▸ **TEKS BACAAN**

'''

REPUBLIKA.CO.ID, SUMBAWA BESAR -- Sejumlah mahasiswa yang tergabung dalam Front Keadilan Rakyat (FKR) menggelar aksi damai untuk memperingati hari bumi, yang digelar di Lapangan Pahlawan dan berakhir di kantor Bupati Sumbawa, Nusa Tenggara Barat, Selasa.
Aksi yang dibarengi membagi-bagikan bibit pepohonan ini, sebagai bentuk kepedulian mahasiswa untuk menyadarkan bahwa menjaga dan memelihara kelestarian lingkungan suatu keharusan demi keselamatan bumi.
Koordinator lapangan aksi, Cempe Sastrawan dalam orasinya mengatakan, bahwa alam beserta isinya dipergunakan sebesar-besarnya untuk kemakmuran rakyat. Namun yang terjadi justru sebaliknya, yaitu kesengsaraan rakyat.
Sejarah perusakan hutan di negeri ini berawal dari tahun 1967, yang diawali dengan pengesahan Undang Undang Penanaman Modal Asing (UUPMA), yang dilakukan oleh pemerintah Orde Baru. Dilegitimasi lebih kuat lagi oleh Undang Undang Nomor 11 tahun 1967 tentang Ketentuan-Ketentuan Pokok Pertambangan dan Peraturan Pelaksananya.
"Konsep dan praktik ini mengakibatkan 2,7 juta hektare mengalami kerusakan per tahunnya, pembalakan hutan di mana-mana tanpa ada konpensasi bagi hutan itu sendiri," kata Cempe Sastrawan, sambil membagi-bagikan bibit tanaman kepada setiap pengendara dan warga yang melihat aksi.

'''

▸ **CUPLIKAN DATA**
'''

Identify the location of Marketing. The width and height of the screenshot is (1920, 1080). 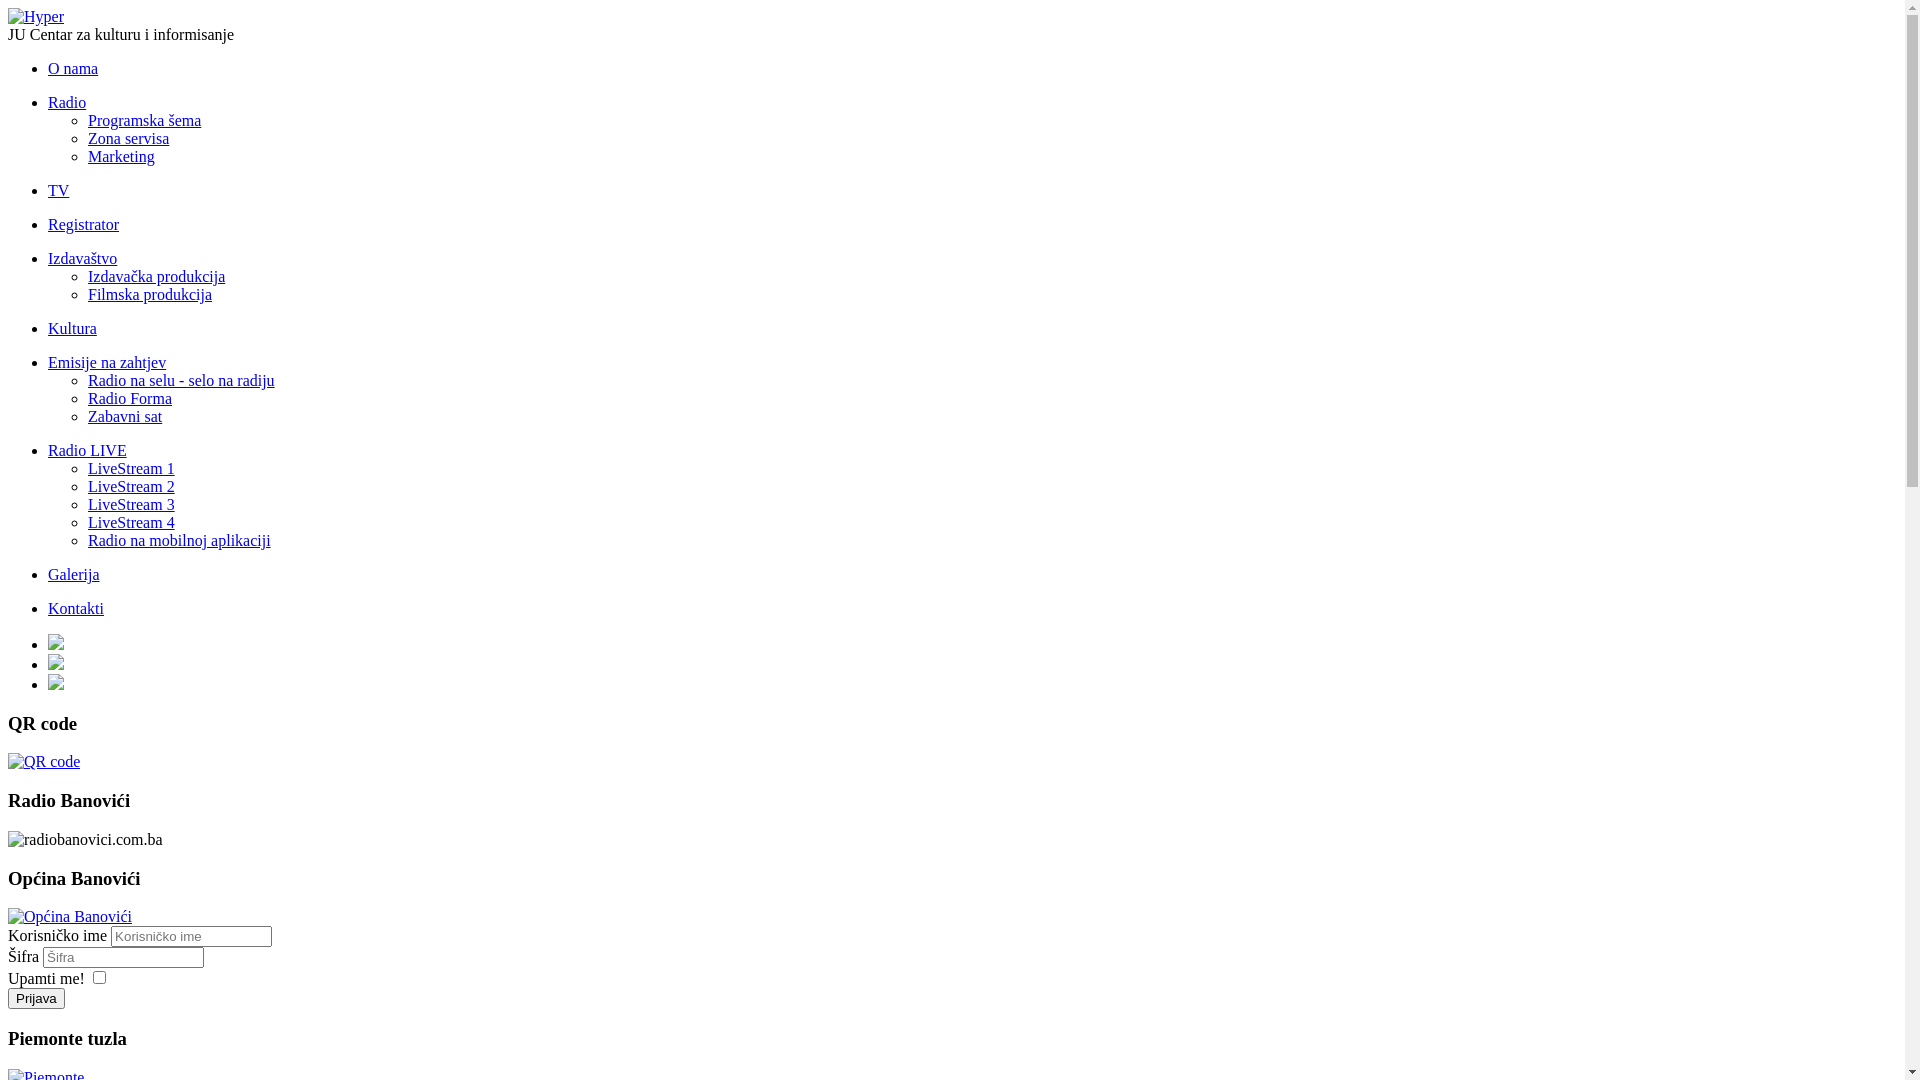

'''

▸ **SOAL**
Menurut berita tentang aksi hari bumi di Sumbawa, di mana aksi damai mahasiswa itu berakhir?

▸ **PEMBAHASAN SOAL**
Di kantor Bupati Sumbawa, Nusa Tenggara Barat.